課題
A - 抽出テキストによると、村田は試合を振り返って何を感じたと述べているか。
B - 抽出テキストに名前が出てくる人物をすべて挙げなさい。
C - 抽出テキストの「試合発表時から村田はKOを意識していた。」という文を英語に訳しなさい。

抽出テキスト
((
WBA世界ミドル級タイトルマッチ、顔面に挑戦者ブラントのストレートを受ける村田諒太(2018年10月20日撮影)
WBA世界ミドル級タイトルマッチ、顔面に挑戦者ブラントのストレートを受ける村田諒太(2018年10月20日撮影)

ボクシングの難しさと奥深さをあらためて知らされた。WBA世界ミドル級王者村田諒太の初防衛戦。試合発表時から村田はKOを意識していた。挑戦者ブラントは無名であり、村田がいつ捕まえ、倒しきれるかが焦点と思われた。よもや負けるとは思わなかった。

村田は「幅の狭さを感じた」と振り返った。金メダリストからのプロ転向。当初はプロ仕様に改造へいろいろ試みた。アウトボクシングにも取り組んだが「強みを生かそう」と、本来のガードを固めてプレスをかける、アマ時代のスタイルに戻った。

ブラントには弱みをつかれた。スピードについていけなかった。防御で対応しきれず、ボディーもかわされた。ガードだけでは小さくても蓄積するダメージを受けた。かわしきる技術はなかった。右ストレートもこの階級ではまだまだ。手数も少なかった。

DAZNがこれまでにない有料ネットで独占生中継した。東京のスタジオでゲストの元世界王者西岡利晃氏とタレント香川照之は苦渋の表情。ブラントを一言ほめると早々に中継は終了。予定されていた取材対応は中止となった。DAZNは今回初の日本選手の世界戦。事前に地上波でバンバンCMを流し、起爆剤との期待も吹き飛んでしまった。
))
データ一覧
((
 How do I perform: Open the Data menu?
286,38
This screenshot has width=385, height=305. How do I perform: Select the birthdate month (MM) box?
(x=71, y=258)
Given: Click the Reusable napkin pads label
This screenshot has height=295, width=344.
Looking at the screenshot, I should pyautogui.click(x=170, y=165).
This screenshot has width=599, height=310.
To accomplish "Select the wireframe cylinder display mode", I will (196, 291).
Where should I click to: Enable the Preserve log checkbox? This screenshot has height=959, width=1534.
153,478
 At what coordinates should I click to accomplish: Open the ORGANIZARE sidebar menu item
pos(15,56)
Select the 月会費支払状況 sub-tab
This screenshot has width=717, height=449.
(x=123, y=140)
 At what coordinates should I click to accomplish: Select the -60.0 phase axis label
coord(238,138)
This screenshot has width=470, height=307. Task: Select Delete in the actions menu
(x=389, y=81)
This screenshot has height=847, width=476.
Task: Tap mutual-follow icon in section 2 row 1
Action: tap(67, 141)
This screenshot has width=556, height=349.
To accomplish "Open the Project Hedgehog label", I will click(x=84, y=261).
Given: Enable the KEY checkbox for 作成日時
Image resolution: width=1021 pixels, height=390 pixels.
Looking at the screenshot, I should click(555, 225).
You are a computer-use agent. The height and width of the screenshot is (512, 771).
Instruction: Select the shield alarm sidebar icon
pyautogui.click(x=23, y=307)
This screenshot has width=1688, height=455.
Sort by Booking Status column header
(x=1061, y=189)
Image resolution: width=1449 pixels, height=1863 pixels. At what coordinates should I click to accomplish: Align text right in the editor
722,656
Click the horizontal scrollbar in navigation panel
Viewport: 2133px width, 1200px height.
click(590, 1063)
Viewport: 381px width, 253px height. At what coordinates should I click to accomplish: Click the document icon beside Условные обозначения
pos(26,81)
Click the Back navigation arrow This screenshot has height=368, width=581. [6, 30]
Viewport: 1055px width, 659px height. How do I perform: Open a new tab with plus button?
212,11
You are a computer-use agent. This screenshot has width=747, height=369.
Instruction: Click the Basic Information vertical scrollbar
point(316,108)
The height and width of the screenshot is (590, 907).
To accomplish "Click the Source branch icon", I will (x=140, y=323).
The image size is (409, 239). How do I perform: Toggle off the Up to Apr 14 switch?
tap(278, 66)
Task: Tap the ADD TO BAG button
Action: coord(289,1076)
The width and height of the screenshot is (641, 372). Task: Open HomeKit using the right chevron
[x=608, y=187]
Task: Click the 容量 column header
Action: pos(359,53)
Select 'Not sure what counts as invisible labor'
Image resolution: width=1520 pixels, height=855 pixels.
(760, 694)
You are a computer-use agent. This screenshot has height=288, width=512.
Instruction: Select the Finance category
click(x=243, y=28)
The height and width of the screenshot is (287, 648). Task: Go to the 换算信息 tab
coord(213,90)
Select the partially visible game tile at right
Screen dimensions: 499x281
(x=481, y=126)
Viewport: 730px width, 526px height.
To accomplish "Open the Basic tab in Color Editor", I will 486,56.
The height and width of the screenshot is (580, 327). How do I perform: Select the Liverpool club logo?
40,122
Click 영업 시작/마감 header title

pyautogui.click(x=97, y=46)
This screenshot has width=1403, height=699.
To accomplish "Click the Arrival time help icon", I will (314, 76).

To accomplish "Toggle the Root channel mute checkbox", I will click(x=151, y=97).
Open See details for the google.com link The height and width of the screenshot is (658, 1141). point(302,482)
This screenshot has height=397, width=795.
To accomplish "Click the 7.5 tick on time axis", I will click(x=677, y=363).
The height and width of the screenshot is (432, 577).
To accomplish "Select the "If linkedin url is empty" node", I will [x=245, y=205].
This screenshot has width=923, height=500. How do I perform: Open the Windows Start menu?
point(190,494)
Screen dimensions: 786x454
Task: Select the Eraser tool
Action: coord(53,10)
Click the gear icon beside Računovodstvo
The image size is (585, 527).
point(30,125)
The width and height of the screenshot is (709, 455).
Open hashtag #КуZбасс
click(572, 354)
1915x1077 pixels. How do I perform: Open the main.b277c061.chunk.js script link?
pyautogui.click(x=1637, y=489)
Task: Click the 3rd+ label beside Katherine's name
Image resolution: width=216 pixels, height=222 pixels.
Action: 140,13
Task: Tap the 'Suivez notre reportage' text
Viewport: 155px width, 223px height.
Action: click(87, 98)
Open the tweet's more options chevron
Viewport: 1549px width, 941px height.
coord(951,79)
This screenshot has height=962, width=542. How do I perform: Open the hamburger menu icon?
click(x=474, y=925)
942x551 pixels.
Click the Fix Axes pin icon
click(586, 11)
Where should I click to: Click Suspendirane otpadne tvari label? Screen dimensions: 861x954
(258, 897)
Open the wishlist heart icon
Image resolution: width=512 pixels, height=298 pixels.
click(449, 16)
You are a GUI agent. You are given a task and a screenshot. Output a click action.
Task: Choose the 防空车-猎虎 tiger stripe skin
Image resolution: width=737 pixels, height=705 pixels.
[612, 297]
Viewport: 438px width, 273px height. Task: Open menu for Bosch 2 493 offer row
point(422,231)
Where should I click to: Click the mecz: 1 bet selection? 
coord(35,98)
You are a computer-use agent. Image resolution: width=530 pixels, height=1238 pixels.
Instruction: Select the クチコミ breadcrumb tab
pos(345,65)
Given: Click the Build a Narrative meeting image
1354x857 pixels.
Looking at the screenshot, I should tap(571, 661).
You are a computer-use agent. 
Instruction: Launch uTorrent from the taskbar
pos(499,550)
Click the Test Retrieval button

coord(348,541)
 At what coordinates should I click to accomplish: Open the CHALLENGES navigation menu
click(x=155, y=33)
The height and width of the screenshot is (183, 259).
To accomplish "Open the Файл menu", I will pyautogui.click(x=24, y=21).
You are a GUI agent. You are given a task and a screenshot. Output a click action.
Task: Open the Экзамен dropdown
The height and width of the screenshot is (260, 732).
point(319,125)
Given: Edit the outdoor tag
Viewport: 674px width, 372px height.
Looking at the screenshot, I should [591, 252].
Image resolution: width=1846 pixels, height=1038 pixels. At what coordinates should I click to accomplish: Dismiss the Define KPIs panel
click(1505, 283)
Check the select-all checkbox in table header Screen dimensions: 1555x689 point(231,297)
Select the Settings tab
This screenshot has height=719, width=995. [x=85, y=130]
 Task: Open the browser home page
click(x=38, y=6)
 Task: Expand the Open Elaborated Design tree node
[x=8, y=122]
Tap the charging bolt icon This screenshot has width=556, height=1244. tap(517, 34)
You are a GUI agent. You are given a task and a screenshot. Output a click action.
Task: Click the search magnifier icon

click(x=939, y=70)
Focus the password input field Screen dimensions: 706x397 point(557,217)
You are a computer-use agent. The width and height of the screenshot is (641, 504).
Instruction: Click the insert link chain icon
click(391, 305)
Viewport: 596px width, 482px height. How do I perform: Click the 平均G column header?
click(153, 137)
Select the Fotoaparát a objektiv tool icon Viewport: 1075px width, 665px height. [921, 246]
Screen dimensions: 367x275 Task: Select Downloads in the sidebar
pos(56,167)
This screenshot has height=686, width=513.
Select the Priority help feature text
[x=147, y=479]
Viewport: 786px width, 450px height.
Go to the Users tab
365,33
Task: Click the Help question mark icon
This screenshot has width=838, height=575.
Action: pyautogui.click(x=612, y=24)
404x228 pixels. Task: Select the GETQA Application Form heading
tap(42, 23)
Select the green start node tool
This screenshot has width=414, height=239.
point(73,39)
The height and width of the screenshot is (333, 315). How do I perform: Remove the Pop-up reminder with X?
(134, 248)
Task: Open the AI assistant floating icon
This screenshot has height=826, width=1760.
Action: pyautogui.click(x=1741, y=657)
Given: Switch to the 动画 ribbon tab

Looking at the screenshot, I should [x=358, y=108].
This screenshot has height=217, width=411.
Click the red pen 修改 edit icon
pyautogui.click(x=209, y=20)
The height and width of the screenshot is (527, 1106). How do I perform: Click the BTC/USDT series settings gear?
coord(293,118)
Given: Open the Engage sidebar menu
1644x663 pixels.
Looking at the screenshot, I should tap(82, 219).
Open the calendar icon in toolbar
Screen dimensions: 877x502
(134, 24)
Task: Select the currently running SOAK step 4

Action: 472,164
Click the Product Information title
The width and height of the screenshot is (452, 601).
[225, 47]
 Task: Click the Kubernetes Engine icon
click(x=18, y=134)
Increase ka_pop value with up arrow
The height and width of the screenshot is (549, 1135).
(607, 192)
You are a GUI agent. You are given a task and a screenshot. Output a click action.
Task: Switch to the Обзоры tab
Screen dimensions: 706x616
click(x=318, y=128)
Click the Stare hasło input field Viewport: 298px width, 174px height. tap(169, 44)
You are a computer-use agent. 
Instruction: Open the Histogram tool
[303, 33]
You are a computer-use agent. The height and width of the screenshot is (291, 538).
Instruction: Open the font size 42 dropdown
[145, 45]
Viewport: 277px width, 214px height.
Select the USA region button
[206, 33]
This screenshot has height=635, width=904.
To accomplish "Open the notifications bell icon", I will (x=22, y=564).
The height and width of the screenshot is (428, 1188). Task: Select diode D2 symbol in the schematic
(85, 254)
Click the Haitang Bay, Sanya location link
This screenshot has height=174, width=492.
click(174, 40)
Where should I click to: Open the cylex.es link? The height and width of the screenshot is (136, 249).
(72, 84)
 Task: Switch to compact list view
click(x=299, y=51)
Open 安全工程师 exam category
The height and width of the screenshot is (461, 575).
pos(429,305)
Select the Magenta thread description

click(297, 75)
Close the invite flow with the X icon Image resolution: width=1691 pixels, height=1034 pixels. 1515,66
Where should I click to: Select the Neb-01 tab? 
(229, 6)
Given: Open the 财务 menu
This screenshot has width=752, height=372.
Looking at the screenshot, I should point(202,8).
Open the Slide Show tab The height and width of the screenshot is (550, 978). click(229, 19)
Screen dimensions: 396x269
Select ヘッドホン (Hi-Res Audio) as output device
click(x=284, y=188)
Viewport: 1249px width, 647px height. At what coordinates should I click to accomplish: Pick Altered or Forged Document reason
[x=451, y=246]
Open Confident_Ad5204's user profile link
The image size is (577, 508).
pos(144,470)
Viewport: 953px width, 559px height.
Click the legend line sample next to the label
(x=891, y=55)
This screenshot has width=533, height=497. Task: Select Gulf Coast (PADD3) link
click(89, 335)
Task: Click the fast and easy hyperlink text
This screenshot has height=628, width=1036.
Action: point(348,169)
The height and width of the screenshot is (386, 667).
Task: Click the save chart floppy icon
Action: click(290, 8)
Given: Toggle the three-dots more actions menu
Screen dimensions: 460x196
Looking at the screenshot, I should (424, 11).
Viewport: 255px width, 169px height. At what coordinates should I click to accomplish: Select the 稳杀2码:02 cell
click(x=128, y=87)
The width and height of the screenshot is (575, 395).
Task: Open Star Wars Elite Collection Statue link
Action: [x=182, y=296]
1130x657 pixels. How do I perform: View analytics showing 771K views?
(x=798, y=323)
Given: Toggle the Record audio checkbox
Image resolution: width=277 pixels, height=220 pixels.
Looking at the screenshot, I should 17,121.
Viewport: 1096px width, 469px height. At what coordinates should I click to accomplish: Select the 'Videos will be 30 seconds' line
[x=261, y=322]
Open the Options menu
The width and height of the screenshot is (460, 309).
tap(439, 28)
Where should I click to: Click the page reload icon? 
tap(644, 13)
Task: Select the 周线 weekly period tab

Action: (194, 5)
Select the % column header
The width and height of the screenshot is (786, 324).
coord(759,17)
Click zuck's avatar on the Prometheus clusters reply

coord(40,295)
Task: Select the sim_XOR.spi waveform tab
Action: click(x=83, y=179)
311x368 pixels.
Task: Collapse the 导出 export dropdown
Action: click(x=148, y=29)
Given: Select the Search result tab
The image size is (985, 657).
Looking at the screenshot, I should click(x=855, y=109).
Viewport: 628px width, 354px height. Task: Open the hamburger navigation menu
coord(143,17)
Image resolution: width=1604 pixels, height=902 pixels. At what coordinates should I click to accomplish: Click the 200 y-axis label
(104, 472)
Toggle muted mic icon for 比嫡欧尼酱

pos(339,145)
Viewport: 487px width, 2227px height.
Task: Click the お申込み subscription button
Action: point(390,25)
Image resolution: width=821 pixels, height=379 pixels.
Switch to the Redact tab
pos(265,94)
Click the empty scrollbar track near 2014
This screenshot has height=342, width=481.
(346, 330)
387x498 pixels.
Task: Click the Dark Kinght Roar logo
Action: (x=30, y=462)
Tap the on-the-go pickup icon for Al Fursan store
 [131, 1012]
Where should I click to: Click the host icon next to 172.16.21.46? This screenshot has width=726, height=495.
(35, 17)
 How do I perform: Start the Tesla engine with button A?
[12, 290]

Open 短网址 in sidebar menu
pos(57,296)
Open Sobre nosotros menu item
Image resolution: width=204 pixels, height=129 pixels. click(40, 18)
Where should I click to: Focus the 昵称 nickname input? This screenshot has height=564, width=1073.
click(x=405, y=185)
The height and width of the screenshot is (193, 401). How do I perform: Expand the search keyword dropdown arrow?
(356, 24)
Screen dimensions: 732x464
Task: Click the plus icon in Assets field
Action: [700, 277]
))
課題別解答
A - 「幅の狭さを感じた」と述べている。

B - 村田諒太、ブラント、西岡利晃、香川照之

C - Murata had been thinking about a KO ever since the fight was announced.